Run an example workload
Next, we'll use Bao to execute a small sample workload. Then, we'll execute that same workload without Bao, and analyze the results.
The sample_queries
folder in the repository root contains 40 sample queries drawn from the original join order benchmark (JOB)1 and from extended JOB2:
$ cd sample_queries
$ ls
q10_2a265.sql q17_7a164.sql q23_19d.sql q29_6e.sql q36_7a136.sql q5_8a423.sql
q11_17e.sql q18_7a103.sql q24_32a.sql q30_18c.sql q37_2a1291.sql q6_16b.sql
q12_17a.sql q1_8a463.sql q25_13d.sql q31_2a39.sql q3_7a99.sql q7_7a48.sql
q13_7a121.sql q19_2a471.sql q26_2a274.sql q32_2a493.sql q38_2a1870.sql q8_6a505.sql
q14_6a349.sql q20_24b.sql q27_3c.sql q33_2a156.sql q39_2a2781.sql q9_5a48.sql
q15_18a.sql q21_2a396.sql q28_13a.sql q34_1a275.sql q40_2a8120.sql
q16_26c.sql q22_8a27.sql q2_8a82.sql q35_1a1508.sql q4_8a122.sql
The run_queries.py
script will execute a random workload with 500 queries drawn from these samples. First, 25 queries will be executed to provide some basic training data for Bao. Then, and for every 25 queries processed afterwards, the script will pause query execution to retrain Bao's model.
The run_queries.py
script assumes your DB is reachable on localhost
, with the username imdb
in the database imdb
. If this is not the case, modify the PG_CONNECTION_STR
variable at the top of the file.
Start the run:
$ python3 run_queries.py sample_queries/*.sql | tee ~/bao_run.txt
We use the tee
command to both show us the output and redirect the output to a file, which we analyze later.

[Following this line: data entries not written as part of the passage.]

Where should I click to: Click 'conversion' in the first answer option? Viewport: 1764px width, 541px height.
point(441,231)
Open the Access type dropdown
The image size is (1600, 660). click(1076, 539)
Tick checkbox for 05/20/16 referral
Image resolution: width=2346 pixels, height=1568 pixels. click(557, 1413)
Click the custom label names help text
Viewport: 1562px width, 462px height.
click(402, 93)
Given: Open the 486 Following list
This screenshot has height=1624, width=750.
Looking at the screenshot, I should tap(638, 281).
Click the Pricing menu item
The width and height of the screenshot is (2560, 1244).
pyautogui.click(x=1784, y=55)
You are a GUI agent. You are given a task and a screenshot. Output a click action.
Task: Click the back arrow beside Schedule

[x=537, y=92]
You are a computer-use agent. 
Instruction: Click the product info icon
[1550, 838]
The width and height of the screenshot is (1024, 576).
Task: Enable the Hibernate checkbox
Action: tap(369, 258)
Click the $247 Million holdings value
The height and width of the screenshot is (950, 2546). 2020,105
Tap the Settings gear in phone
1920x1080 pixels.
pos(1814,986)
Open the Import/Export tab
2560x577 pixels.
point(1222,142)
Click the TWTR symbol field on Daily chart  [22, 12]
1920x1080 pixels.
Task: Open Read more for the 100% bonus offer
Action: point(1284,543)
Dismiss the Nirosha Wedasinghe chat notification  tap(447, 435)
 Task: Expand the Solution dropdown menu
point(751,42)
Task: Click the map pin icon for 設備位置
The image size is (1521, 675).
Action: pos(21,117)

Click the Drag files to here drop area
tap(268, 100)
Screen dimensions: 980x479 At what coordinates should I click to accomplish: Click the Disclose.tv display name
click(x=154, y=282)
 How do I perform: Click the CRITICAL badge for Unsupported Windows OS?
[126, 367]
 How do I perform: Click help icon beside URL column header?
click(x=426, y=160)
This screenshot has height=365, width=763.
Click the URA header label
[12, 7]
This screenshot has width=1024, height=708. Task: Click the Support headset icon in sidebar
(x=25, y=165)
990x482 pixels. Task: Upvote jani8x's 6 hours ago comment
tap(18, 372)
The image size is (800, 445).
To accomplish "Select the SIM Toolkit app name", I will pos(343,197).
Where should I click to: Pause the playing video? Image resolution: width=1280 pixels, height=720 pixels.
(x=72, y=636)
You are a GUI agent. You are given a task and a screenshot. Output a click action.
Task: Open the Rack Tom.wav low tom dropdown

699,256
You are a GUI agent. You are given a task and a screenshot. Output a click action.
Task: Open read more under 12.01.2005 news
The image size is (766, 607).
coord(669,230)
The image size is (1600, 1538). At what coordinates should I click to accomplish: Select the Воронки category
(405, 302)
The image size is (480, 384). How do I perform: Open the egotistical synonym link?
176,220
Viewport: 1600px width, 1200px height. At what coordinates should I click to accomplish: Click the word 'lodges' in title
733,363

Grab a coffee, this run will take a while to finish (around 75 minutes on my hardware).
Next, once this run is finished, change the line in run_queries.py
:
USE_BAO = True
To:
USE_BAO = False
This will cause the run_queries.py
script to execute the exact same workload, but without using Bao to select query plans and without retraining a model every 25 queries. Start the run:
$ python3 run_queries.py sample_queries/*.sql | tee ~/pg_run.txt
... and grab another coffee. This took just under 3 hours on my hardware. The fact that the workload finishes faster with Bao enabled is already telling, but next we will analyze these two runs in detail.
Notes
Leis, Viktor, Andrey Gubichev, Atanas Mirchev, Peter Boncz, Alfons Kemper, and Thomas Neumann. “How Good Are Query Optimizers, Really?” PVLDB, VLDB ’15, 9, no. 3 (2015): 204–215. https://doi.org/10.14778/2850583.2850594.
Marcus, Ryan, Parimarjan Negi, Hongzi Mao, Chi Zhang, Mohammad Alizadeh, Tim Kraska, Olga Papaemmanouil, and Nesime Tatbul. “Neo: A Learned Query Optimizer.” PVLDB, VLDB ’19, 12, no. 11 (2019): 1705–18.